**EXERCISE DETAILS:** All entries are to be transcribed verbatim, but images are not carried over.

**Stored records:**
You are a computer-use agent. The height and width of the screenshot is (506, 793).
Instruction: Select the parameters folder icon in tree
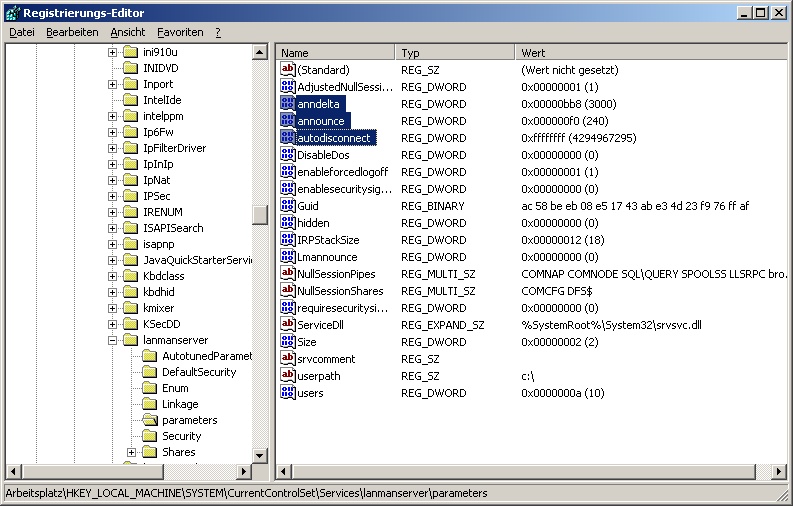(148, 420)
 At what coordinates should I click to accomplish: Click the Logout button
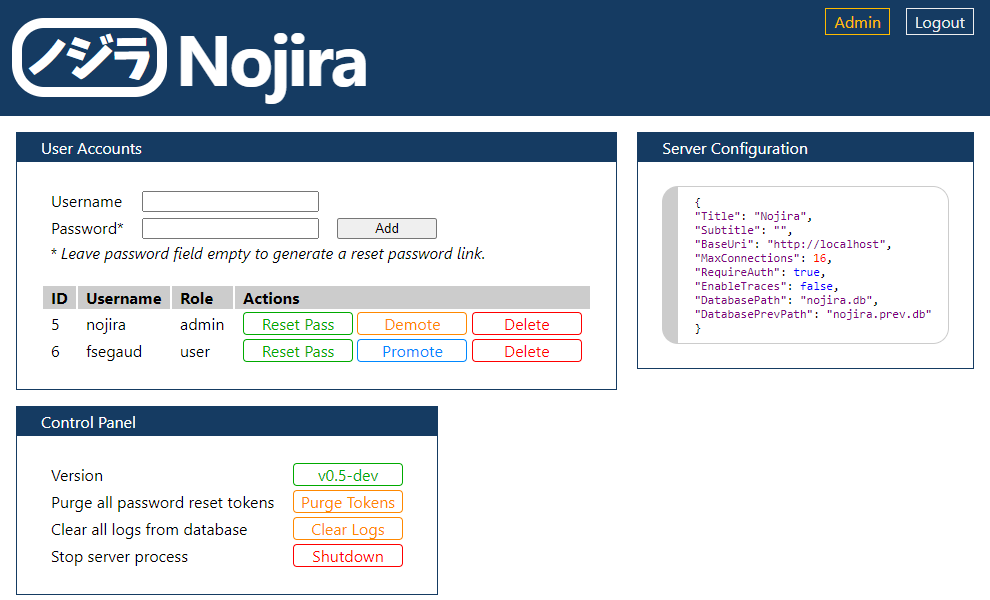pyautogui.click(x=939, y=22)
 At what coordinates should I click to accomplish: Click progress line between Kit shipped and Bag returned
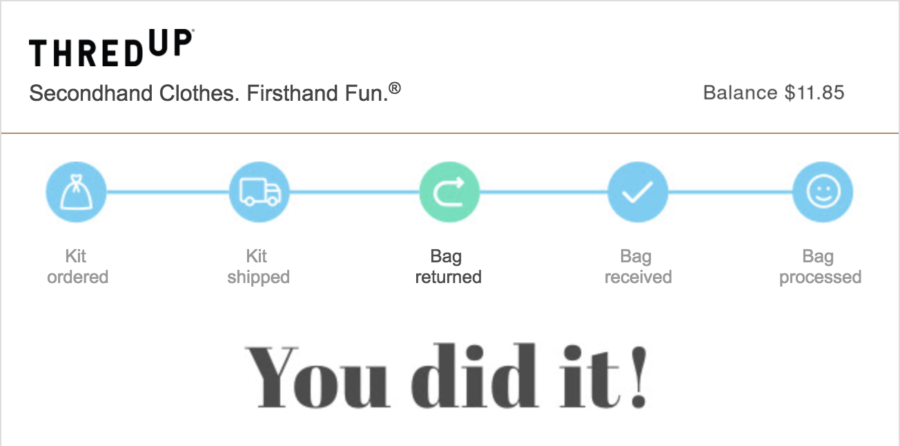[354, 191]
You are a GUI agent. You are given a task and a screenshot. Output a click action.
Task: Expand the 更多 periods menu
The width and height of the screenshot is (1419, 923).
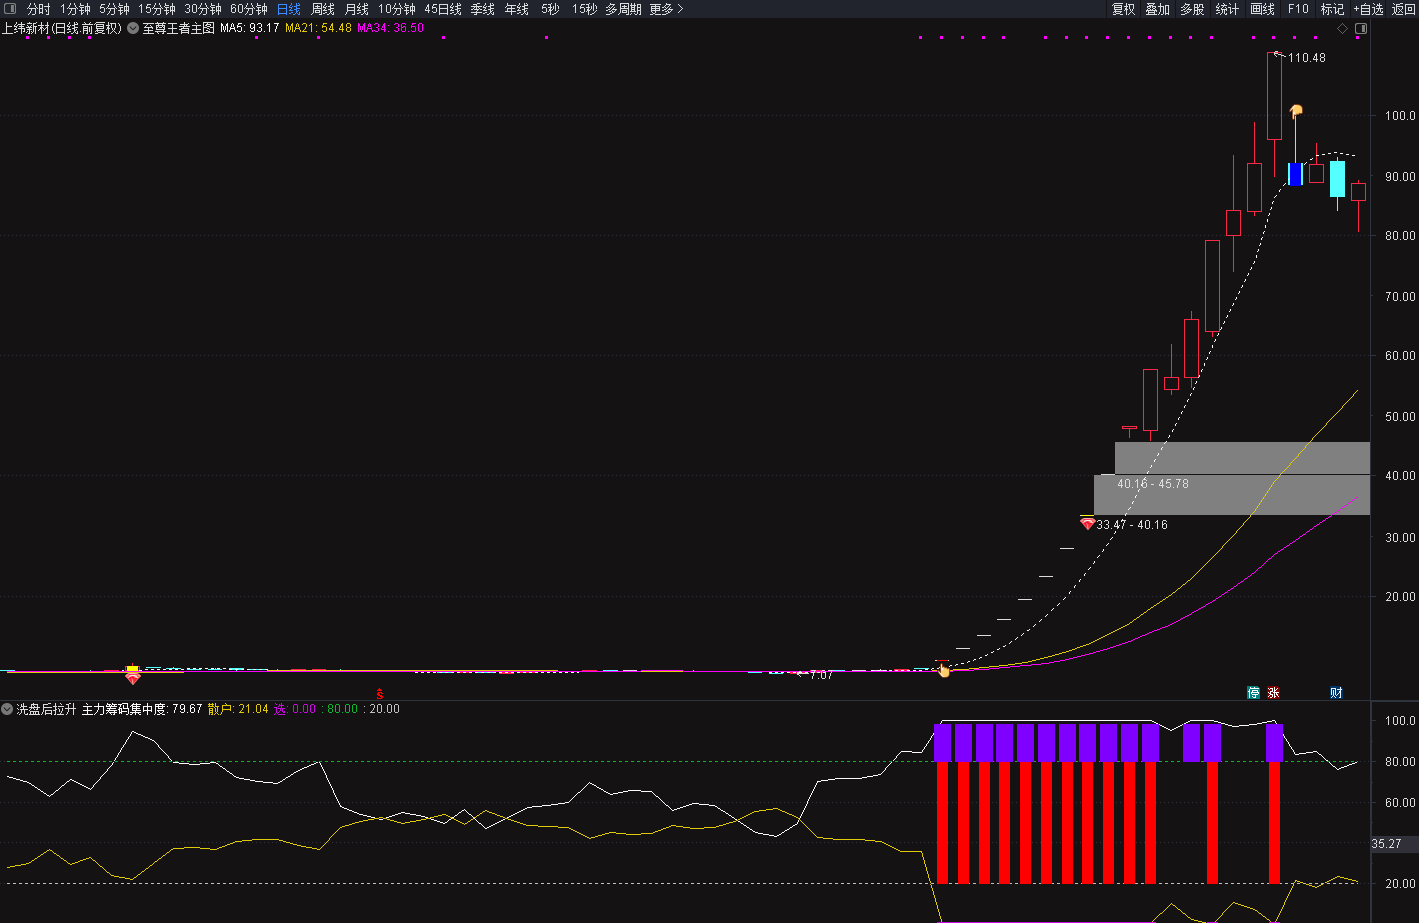[x=666, y=9]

**OUTPUT BELOW:**
You are a computer-use agent. The height and width of the screenshot is (506, 793).
Instruction: Select the parameters folder icon in tree
(148, 420)
 At what coordinates should I click to accomplish: Click the Logout button
pyautogui.click(x=939, y=22)
 At what coordinates should I click to accomplish: Click progress line between Kit shipped and Bag returned
[354, 191]
You are a GUI agent. You are given a task and a screenshot. Output a click action.
Task: Expand the 更多 periods menu
The width and height of the screenshot is (1419, 923).
[x=666, y=9]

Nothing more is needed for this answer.